Zero-replacement imputation

Zero-replacement imputation is the simplest possible scheme for handling Missing data: every missing value gets replaced with $0$. It’s fast and trivial to implement, and almost always the wrong choice.

The problem is that 0 is rarely a plausible estimate of what the missing value would have been. If the surrounding samples are all in the 200-400 range, dropping a 0 in among them creates an artifact more disruptive than the original gap was — a downward spike where the data should have been smooth. Any downstream model has to either learn that 0 means missing (and treat it specially) or just be confused by the artifact.

Visually, if we plotted our data points on a scatter plot, a point whose value is missing gets moved down to the x-axis. For a signal that’s already centered around zero — already normalized — zero-replacement is less catastrophic, because 0 is in the data’s natural range. For raw signals that aren’t centered, zero-replacement creates a clearly artificial value.

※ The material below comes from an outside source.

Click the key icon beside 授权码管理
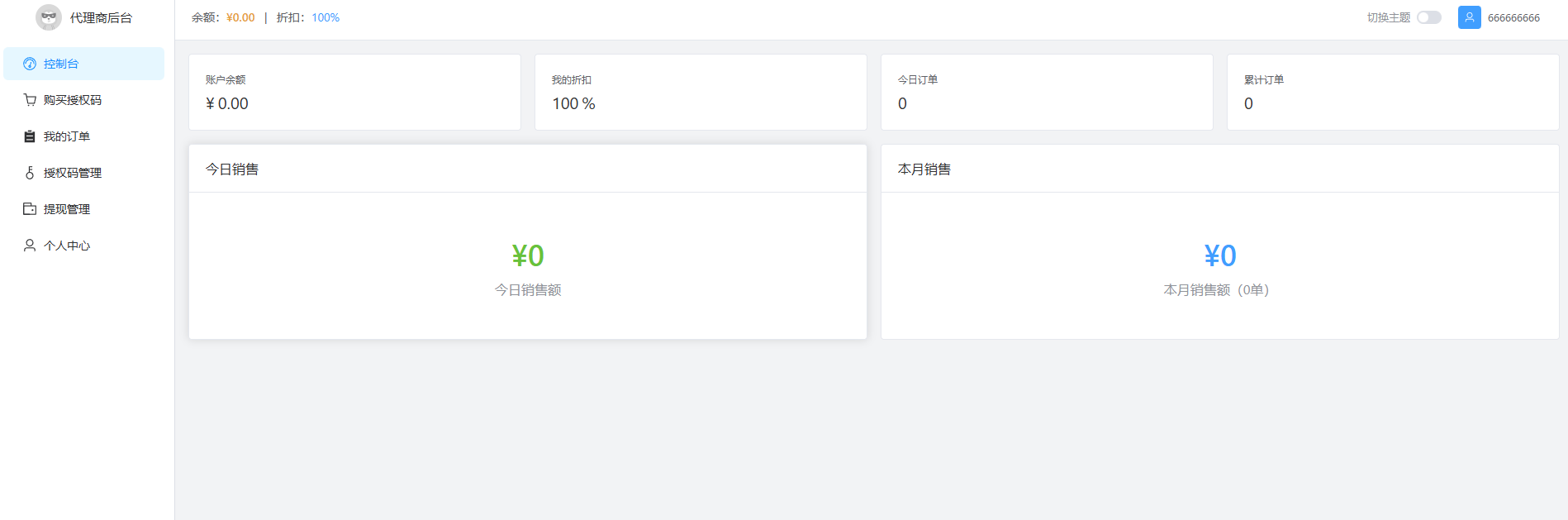 [x=28, y=172]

When zero-replacement is actually OK:

• The missing rate is very low and any downstream model is robust to the occasional artifact.
• The signal is already normalized to zero mean.
• 0 carries the same semantic meaning as missing in the application (a count of events that didn’t happen, for instance).

When it isn’t:

• The signal has a meaningful baseline far from 0.
• The downstream model is sensitive to outliers.
• Multiple consecutive samples are missing, producing a long flat segment of zeros that looks like nothing in the real signal.

In Pandas:

df.fillna(0)                       # all NaN → 0
df.fillna({'col1': 0, 'col2': 1.5}) # different fill per column

For better alternatives, see Sample-and-hold imputation (repeats the previous valid value), Linear interpolation (averages the two neighbors), or Non-linear interpolation (fits a smooth curve through several neighbors). Imputation gives the bigger picture of when each method applies.